__What is expected__
The word "agent" occurs in some lines of the data. Return each such line.

[Stored records]
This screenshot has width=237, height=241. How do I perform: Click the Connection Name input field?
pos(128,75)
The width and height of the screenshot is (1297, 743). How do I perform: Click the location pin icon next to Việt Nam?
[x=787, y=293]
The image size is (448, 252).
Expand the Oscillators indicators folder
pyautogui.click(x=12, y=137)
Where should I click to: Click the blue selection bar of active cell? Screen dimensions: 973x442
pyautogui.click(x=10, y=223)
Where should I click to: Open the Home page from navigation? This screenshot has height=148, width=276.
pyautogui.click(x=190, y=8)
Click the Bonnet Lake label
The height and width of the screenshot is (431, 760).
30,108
* * *
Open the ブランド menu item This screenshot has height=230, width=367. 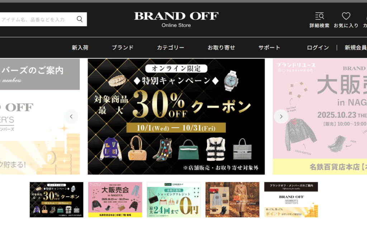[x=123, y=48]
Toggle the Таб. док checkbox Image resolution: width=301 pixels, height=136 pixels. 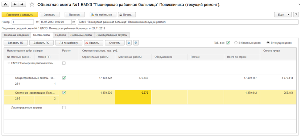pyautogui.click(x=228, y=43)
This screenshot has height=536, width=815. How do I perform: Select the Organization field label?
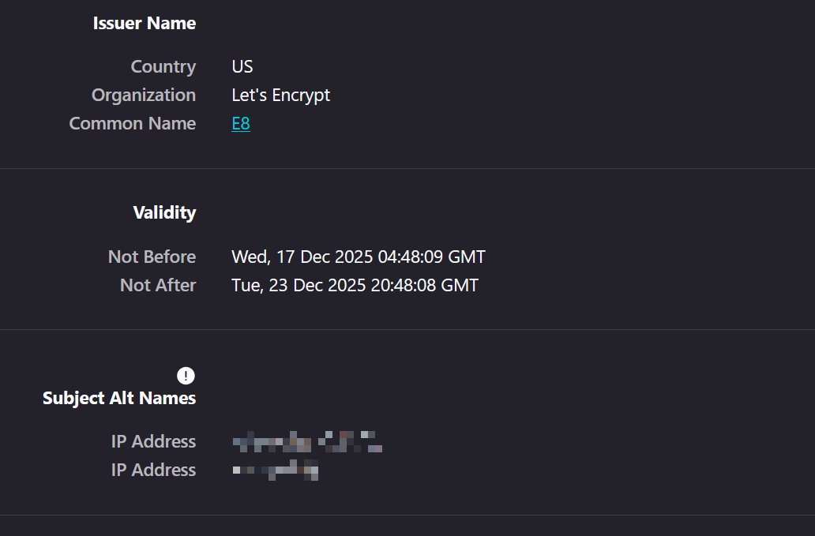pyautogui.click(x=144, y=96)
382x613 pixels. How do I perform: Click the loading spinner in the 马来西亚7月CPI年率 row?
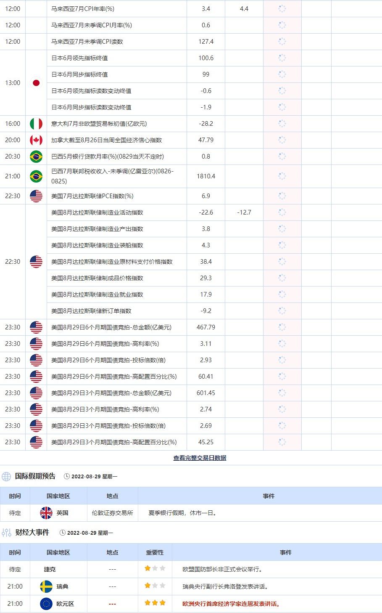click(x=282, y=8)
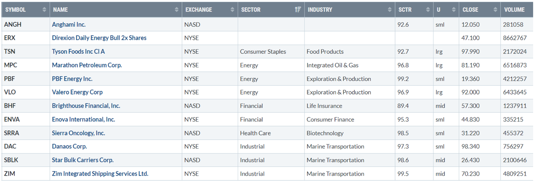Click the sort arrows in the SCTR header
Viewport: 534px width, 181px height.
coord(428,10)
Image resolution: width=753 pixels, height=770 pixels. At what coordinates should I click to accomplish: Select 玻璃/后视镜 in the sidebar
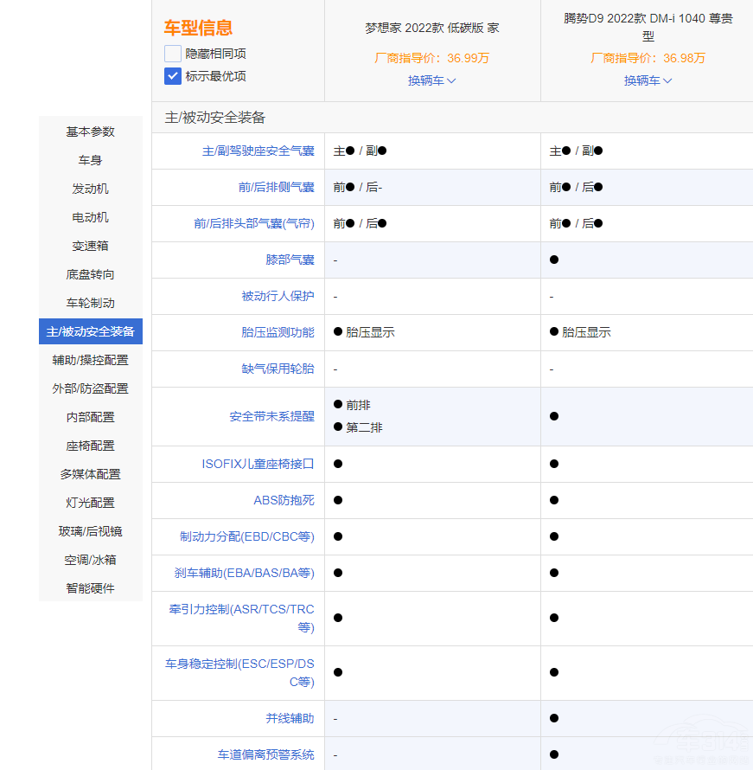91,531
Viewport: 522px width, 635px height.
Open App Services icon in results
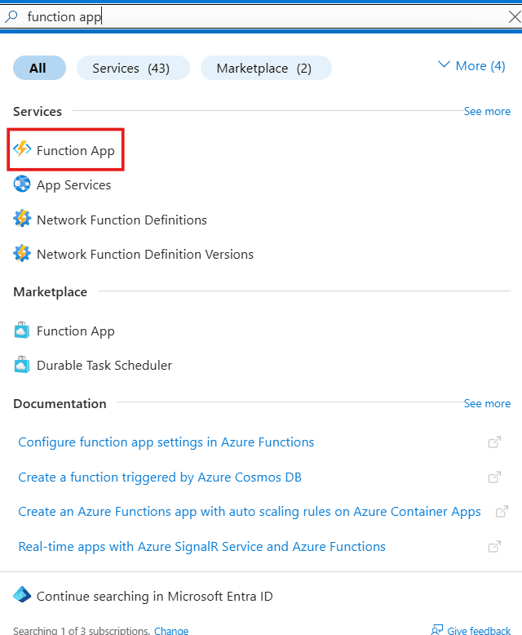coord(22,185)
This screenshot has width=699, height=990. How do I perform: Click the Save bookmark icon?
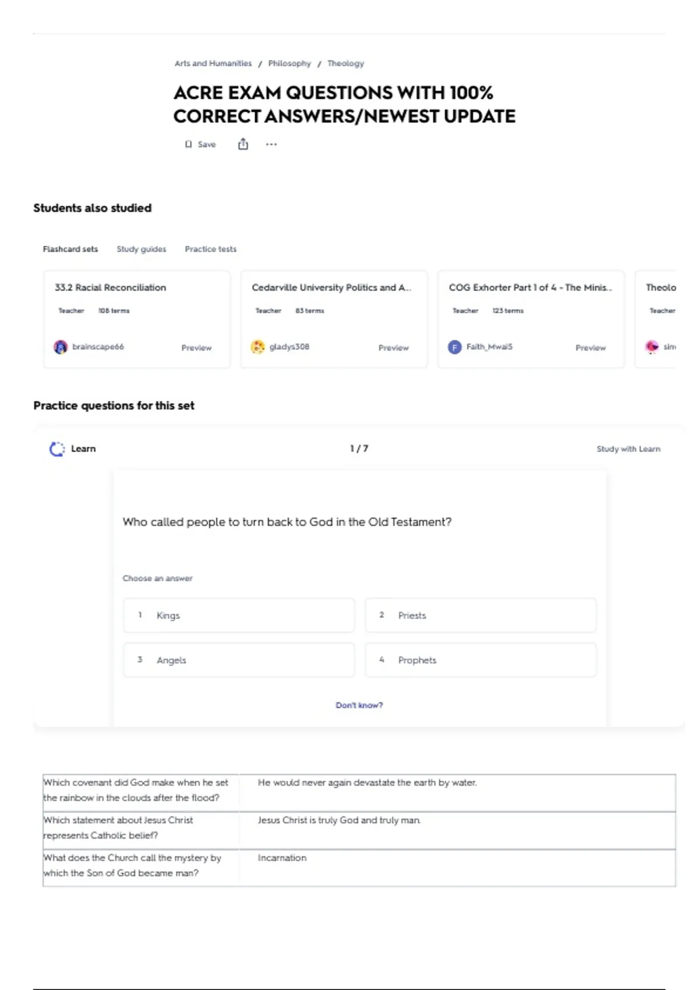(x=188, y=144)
---
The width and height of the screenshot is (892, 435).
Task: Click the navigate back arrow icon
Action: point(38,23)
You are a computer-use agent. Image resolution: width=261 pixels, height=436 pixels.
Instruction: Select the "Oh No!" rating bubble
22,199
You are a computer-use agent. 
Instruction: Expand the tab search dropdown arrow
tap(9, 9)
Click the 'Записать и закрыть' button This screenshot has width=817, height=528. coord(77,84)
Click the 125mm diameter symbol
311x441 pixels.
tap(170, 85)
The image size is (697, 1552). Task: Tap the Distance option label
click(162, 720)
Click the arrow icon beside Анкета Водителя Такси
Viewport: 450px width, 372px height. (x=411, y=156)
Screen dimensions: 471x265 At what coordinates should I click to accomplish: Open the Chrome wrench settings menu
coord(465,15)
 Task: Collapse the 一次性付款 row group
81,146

__Response to this exercise__
You are a computer-use agent. Image resolution: width=261 pixels, height=436 pixels.
You are a computer-use agent. 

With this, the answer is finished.